Direction: Copy out the text lines of every item below word for word, leaving the pictures out.

Data for this task:
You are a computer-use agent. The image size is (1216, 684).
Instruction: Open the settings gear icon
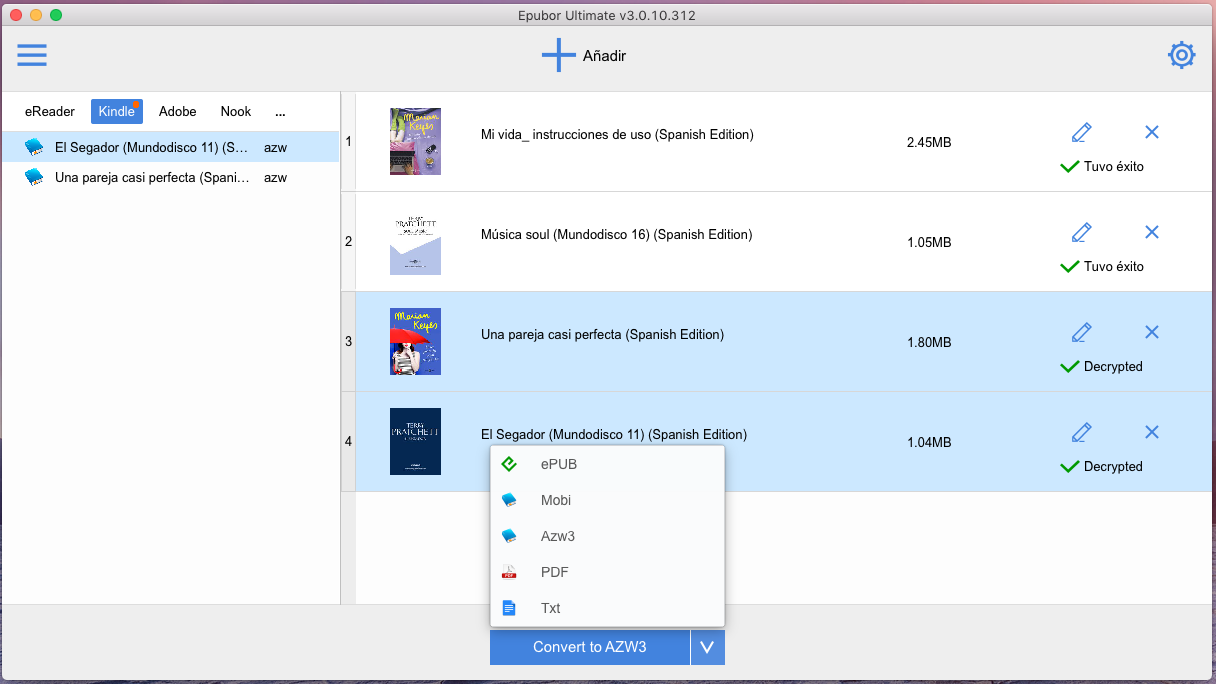point(1182,55)
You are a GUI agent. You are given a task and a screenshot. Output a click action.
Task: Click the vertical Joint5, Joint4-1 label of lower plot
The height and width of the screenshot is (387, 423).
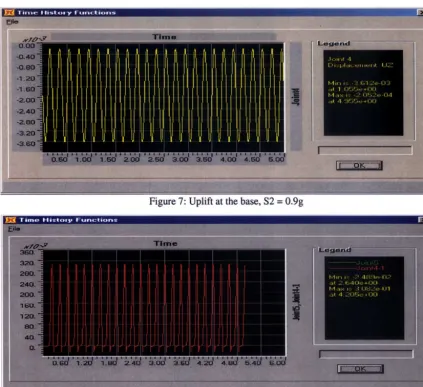296,302
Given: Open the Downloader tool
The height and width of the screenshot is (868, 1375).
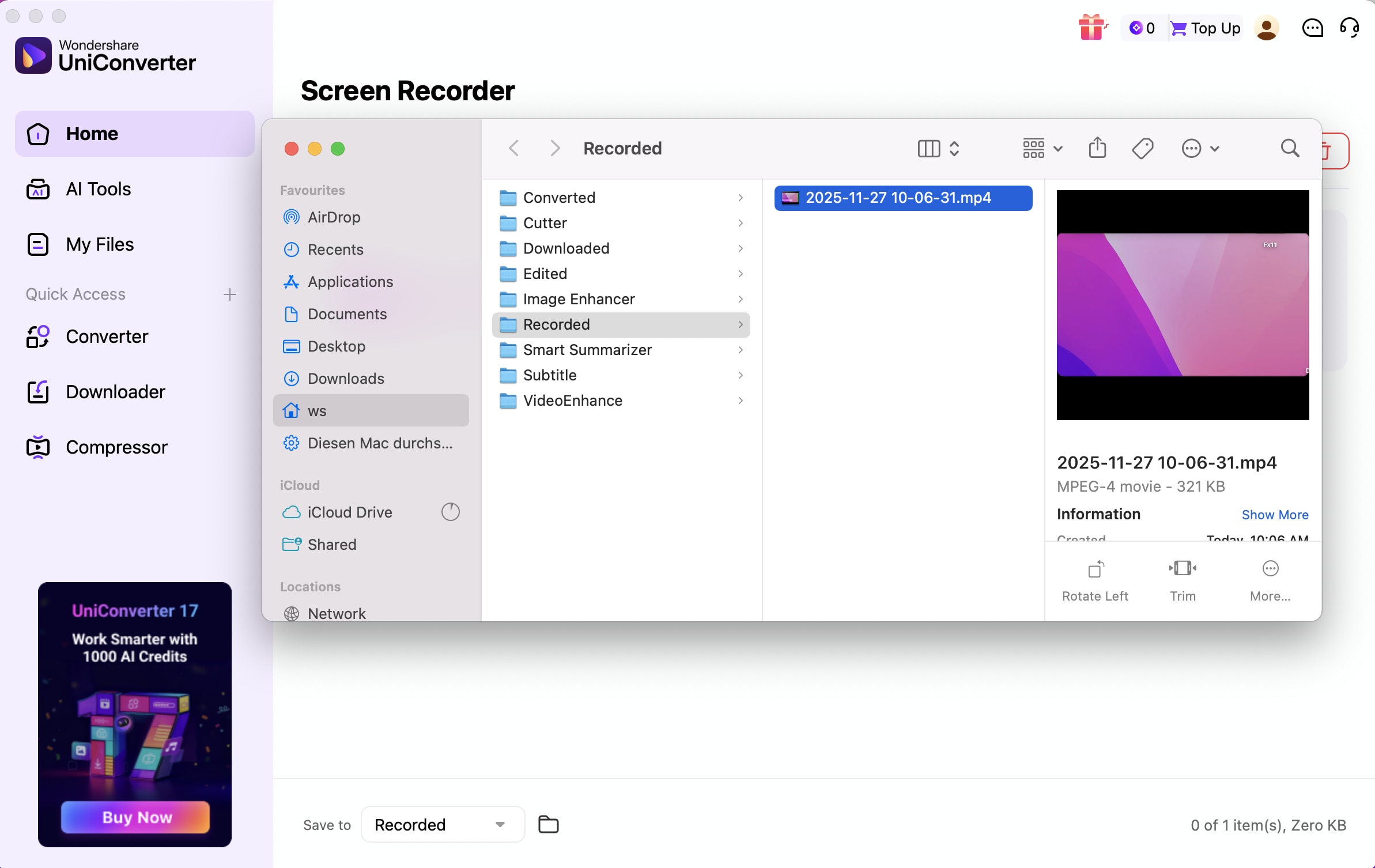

Task result:
You are a computer-use agent. The image size is (1216, 684).
Instruction: Open the settings gear icon
point(1182,55)
You are a GUI agent. You are given a task and a screenshot. Output a click action.
Task: Click the vertical Joint5, Joint4-1 label of lower plot
The height and width of the screenshot is (387, 423).
296,302
Given: Open the Downloader tool
The height and width of the screenshot is (868, 1375).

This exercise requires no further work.